ПРЕДОСТАВЛЕННЫЙ ОТРЫВОК

+ + + + +

Последний год Достоевского Волгин Игорь
«Сожигающего еретиков я не могу признать нравственным человеком, ибо не признаю ваш тезис, что нравственность есть согласие с внутренними убеждениями, – возражает он Кавелину. – Это лишь честность (русский язык богат), но не нравственность. Нравственный образец и идеал есть у меня один, Христос. Спрашиваю: сжёг ли бы он еретиков, – нет. Ну так значит сжигание еретиков есть поступок безнравственный»[90]. (Уж не отсюда ли помянутый выше эссеист взял своего «злого, фанатичного, средневекового монаха»?)
Самодержавное государство не есть «нравственный человек», ибо оно – согласно самому искреннему убеждению – сожигает «своих» еретиков. «Христос» Достоевского не обрёк бы на «расстреляние» петрашевцев, не повесил бы Дубровина, Квятковского и Преснякова.
Мораль, исповедуемая Достоевским, не совпадает с моралью, действующей применительно к случаю и извиняющей собственный прагматизм ссылкой на человеческое несовершенство.
Он не желает принимать этих ссылок.
Он не желает принимать разрыва, «ножниц» между тем вероисповеданием, на которое государство вынуждено указывать как на свою собственную религию, и реальной государственной практикой, не имеющей ничего общего с главными догматами этой официальной веры. Поэтому «церковь» Достоевского нимало не похожа на существующую историческую Церковь[91], которая сама является одним из институтов государства и безоговорочно освящает любые его поступки.
В своём уповании Достоевский минует все посредующие звенья. Он связует отдалённейшую «надысторическую» перспективу с «живой жизнью». Это, пожалуй, одна из самых поразительных черт его миросозерцания. И отстаивается она с поразительным упорством. «Что правда для человека как лица, то пусть остаётся правдой и для всей нации»[92], – сказано в «Дневнике писателя» 1877 года. Нравственный закон един.
Слова «кровь» и «нравственность» часто стоят у Достоевского рядом.

+ + + + +

ЧТО НУЖНО СДЕЛАТЬ
1. Повторите слово в слово фрагмент из отрывка о Достоевском. Начните с того места, где стоят слова "Самодержавное государство не", и остановитесь после слов "любые его поступки.".
2. Ответьте на вопросы по отрывку о Достоевском:
(a) Кого Достоевский называет своим единственным нравственным образцом и идеалом?
(b) Кому он возражает по поводу тезиса о нравственности?
(c) В каком произведении и какого года сказано: «Что правда для человека как лица, то пусть остаётся правдой и для всей нации»?
3. Продолжите, пожалуйста, отрывок о Достоевском после его последнего предложения.

ПОКАЗАННЫЙ МАТЕРИАЛ
+ + + + +

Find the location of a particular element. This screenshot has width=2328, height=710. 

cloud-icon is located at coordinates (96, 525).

+ + + + +

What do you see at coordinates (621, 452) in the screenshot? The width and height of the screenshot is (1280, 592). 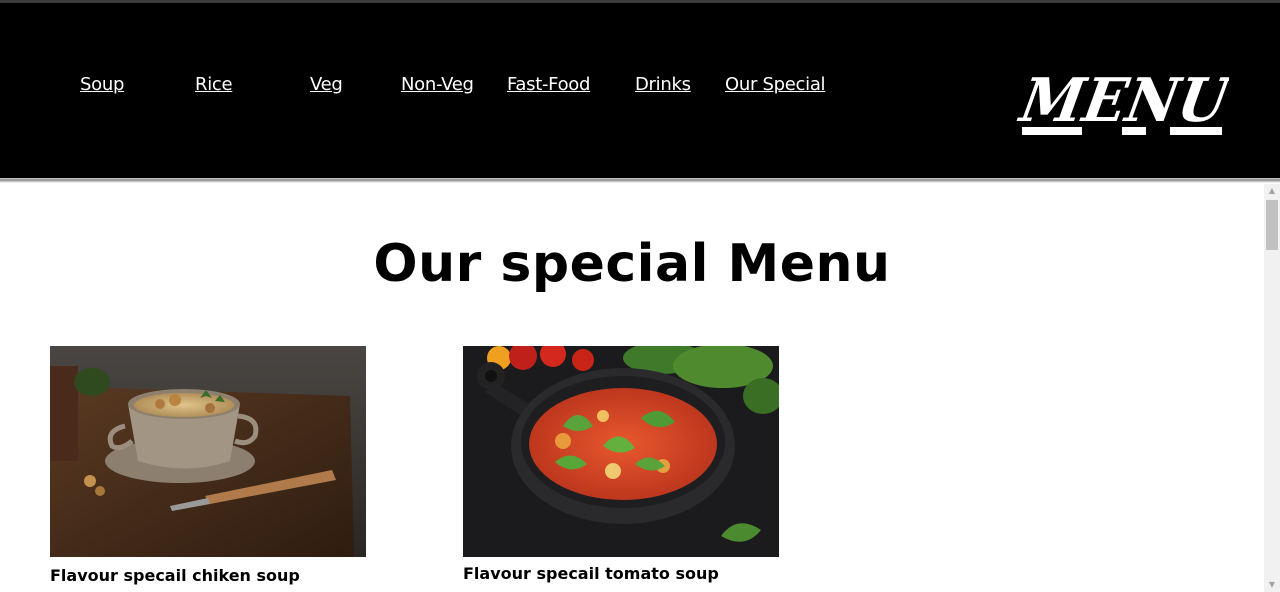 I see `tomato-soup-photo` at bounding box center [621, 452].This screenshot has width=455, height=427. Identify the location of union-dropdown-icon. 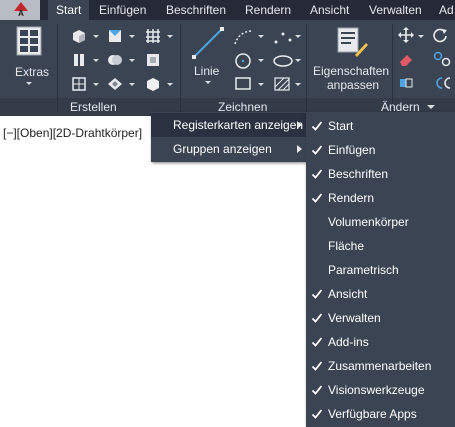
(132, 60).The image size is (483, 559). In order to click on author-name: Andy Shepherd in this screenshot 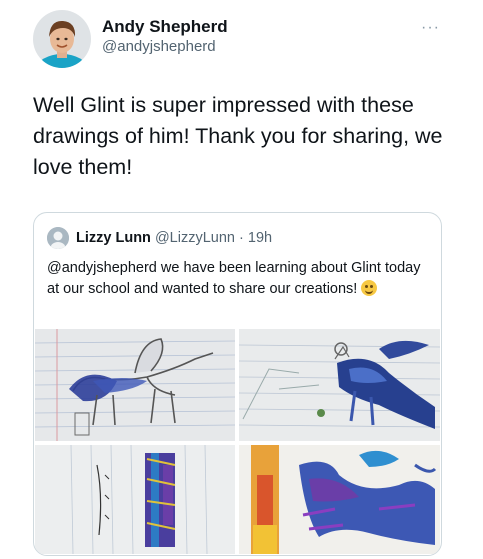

+ + + + +

ПИСЬМЕННЫЕ ОТВЕТЫ
1.
Самодержавное государство не есть «нравственный человек», ибо оно – согласно самому искреннему убеждению – сожигает «своих» еретиков. «Христос» Достоевского не обрёк бы на «расстреляние» петрашевцев, не повесил бы Дубровина, Квятковского и Преснякова.
Мораль, исповедуемая Достоевским, не совпадает с моралью, действующей применительно к случаю и извиняющей собственный прагматизм ссылкой на человеческое несовершенство.
Он не желает принимать этих ссылок.
Он не желает принимать разрыва, «ножниц» между тем вероисповеданием, на которое государство вынуждено указывать как на свою собственную религию, и реальной государственной практикой, не имеющей ничего общего с главными догматами этой официальной веры. Поэтому «церковь» Достоевского нимало не похожа на существующую историческую Церковь[91], которая сама является одним из институтов государства и безоговорочно освящает любые его поступки.

2.
(a) Христа.
(b) Кавелину.
(c) В «Дневнике писателя» 1877 года.

3.
На процессе Засулич слово «нравственность» повторялось неоднократно. Особенно часто прибегал к нему представитель обвинения – товарищ прокурора К. И. Кессель. «Я ни одной минуты не могу представить себе, – заявил он в своей обвинительной речи, – чтобы Засулич считала те средства, к которым она прибегала, нравственными…»[93].
Выяснилось, однако, что у прокурора и обвиняемой понятия о нравственности существенно различны. В глазах подсудимой нравственная уязвимость преступления искупалась готовностью заплатить за него собственной жизнью. Сама она ожидала, «что её повесят после комедии суда»[94].
«…Я решилась, – сказала на суде Засулич, – хоть ценою собственной гибели доказать, что нельзя быть уверенным в безнаказанности, так ругаясь над человеческой личностью… (В. И. Засулич была настолько взволнована, – бесстрастно фиксирует стенограмма, – что не могла продолжать. Председатель пригласил её отдохнуть и успокоиться.) …Я не нашла другого способа… Страшно поднять руку на человека, но я находила, что должна это сделать»[95].
Достоевский хорошо запомнил эти слова. Почти через два года он, вечно жалующийся на память и забывающий имена своих героев, цитирует обвиняемую – по смыслу совершенно точно.
В своём споре с Кавелиным он пользуется Засулич как аргументом.
«Засулич, – записывает Достоевский, – “тяжело поднять руку пролить кровь”, – это колебание было нравственнее, чем само пролитие крови»[96] (то есть чем поступок, соответствующий убеждениям).
Душевные терзания Родиона Раскольникова – при всей несопоставимости мотивов – тоже «нравственнее» его верности собственной теории: недаром он более «любопытен» Достоевскому, когда сомневается, а не когда исполняет.
Нерешительность самодержавия, казнящего «только» двух и милующего остальных, нерешительность, проистекающая исключительно из соображений государственной целесообразности, – внутренне аморальна. Колебание Веры Засулич, страшащейся поднять руку на человека только потому, что он человек, – нравственно по своей природе.
Достоевский пытается уравнять эти величины, но – безуспешно. Засулич – одна! – «перевешивает» государство, которое вовсе и не думает обращаться в «церковь».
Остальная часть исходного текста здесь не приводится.